11-16-2017 01:18 AM
11-16-2017 01:18 AM
I work in a team which manages monitoring for our on-prem Linux environment. We have been asked to manage the monitoring for the cloud-based solution that our internal BU's are progressing with. We have noticed a massive lag in the threshold being triggered to the time we receive an alert. In some cases, it took over 9 hrs and that was just a basic heartbeat search query which was checking every 5min for the last 4hrs which should have generated an alert.
My question to the community is what other solutions have you turned to which have helped you overcome this latency issue? We are in an industry where real-time is a must, as we are in the financial sector where time lost is money lost money.
any suggestions or feedback is welcomed.
11-16-2017 04:04 AM
You can use OMS for monitoring and give near real time monitoring for metrics. OMS also can generate alerts.
11-16-2017 05:19 AM
Thank you for responding, currently we use OMS but have noticed the lag in alerting vs threshold being breached. Even though its set to 5min polling for Alerting it takes far long for the alert to be triggered. I verify this by typing in Alert in Log Analytics which returns nothing for the past 1hr. Which is why I was wondering if people use anything else other than OMS to do metric monitoring.
11-16-2017 09:49 AM
Can you post your query? I think you may be doing something in the query that is causing that level of lag. I'd say 20 minutes is a pretty reliable level of lag from condition to alert in my experience, so this sounds like either something wrong with the query you're using or there is some latency elsewhere in the system.
I have this query for latency that runs as an alert, and it pretty reliably gives me an idea when things are slow in the system:
| order by TimeGenerated
| limit 1
I alert on that when the number of entries is less than 1.

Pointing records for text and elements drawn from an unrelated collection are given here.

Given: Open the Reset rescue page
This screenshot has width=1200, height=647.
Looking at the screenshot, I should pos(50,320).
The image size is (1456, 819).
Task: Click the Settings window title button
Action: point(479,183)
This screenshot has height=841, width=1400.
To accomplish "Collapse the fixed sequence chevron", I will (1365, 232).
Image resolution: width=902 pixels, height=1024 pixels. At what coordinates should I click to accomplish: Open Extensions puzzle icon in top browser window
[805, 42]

As for your cloud based solution: OMS/Azure Log Analytics isn't very suited to endpoint monitoring (such as URLs and DNS responses). I've turned to Anturis for endpoint monitoring in the past as it is very low cost and can monitor anything with a URL attached to it.
Out of curiosity, how real time are you looking for? The last time I checked the SLA from OMS, latency of up to 2 hours was within the SLA, but we've recently moved over to Azure Log Analytics and I haven't seen the SLAs within Azure Log Analytics.
11-16-2017 11:44 AM
For near real time alerting scenarios on metrics, we have announced a public preview https://azure.microsoft.com/en-au/blog/get-alerts-faster-with-near-real-time-alerting-for-azure-plat...
Additionally we are currently reviewing this SLA in particular as it relates to warm path logging.